In addition to the strong bioinformatics-based evidence that PpcE represents a unique and functional protein specific to the TG rickettsiae, we found that ppcE is transcribed by R. typhi during infections in mammalian cells (Fig. 2C). HeLa cells were infected with R. typhi strain Wilmington with a multiplicity of infection of approximately 10; at 4 days postinfection, the rickettsiae were isolated for RNA extraction, and gene expression was analyzed using two-step, real-time quantitative reverse transcription-PCR, as previously described (2). In this model system, ppcE was significantly more highly expressed than ptrB, indicating that PpcE is likely important for the R. typhi intracellular lifestyle. Both of the TG PpcE homologs are predicted to encode an N-terminal signal peptide (18), suggesting possible extracytoplasmic secretion. We analyzed the function of the R. typhi PpcE putative signal peptide in an Escherichia coli-based system by fusing the predicted PpcE signal peptide to the E. coli alkaline phosphatase (PhoA) moiety lacking its native signal peptide (2). In E. coli, PhoA is a Sec-dependent protein that is enzymatically active only after its translocation into the bacterial periplasm, and its phosphatase activity can be visualized by the addition of a colorimetric substrate to the culture medium. We found that the putative PpcE signal peptide was able to direct the translocation of PhoA into the periplasmic space of E. coli, indicating that its cognate protein (PpcE) is likely extracytoplasmic. Taken together, these data indicate that PpcE has a biologically relevant role within the TG rickettsiae, with its probable extracytoplasmic localization suggesting it could be involved in host cell interactions. In support of this, it was recently found that R. prowazekii ppcE (RP174) is expressed in L929 cells and significantly upregulated following heat shock (4).

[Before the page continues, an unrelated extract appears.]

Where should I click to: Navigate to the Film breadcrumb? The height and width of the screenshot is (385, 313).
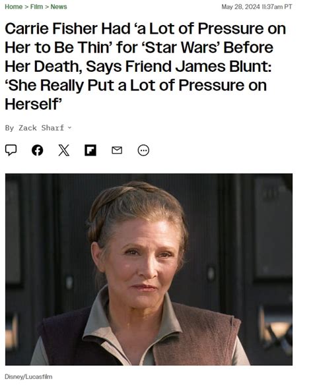click(x=36, y=7)
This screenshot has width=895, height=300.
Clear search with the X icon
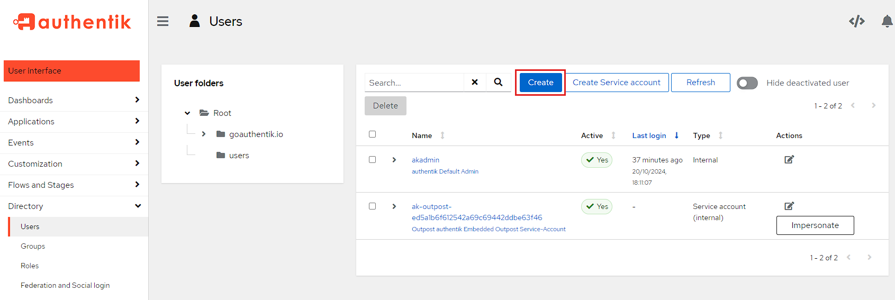[475, 82]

Recently sequenced rickettsial genomes have revealed the prevalence of plasmids and a high number of laterally acquired genes (32), exemplifying the streamlined nature of TG rickettsial genomes. A TG-specific ppcE gene warrants attention, as POPs have been implicated in virulence in other systems (5, 20, 25) and are present in the secretome of Bacillus anthracis (9). Interestingly, PpcE of Trypanosoma cruzi is secreted extracellularly by trypomastigotes and involved in nonphagocytic mammalian cell invasion (17, 30). TG rickettsial ppcE presents a new target for elucidating the mechanisms of pathogenicity underlying murine and epidemic typhus.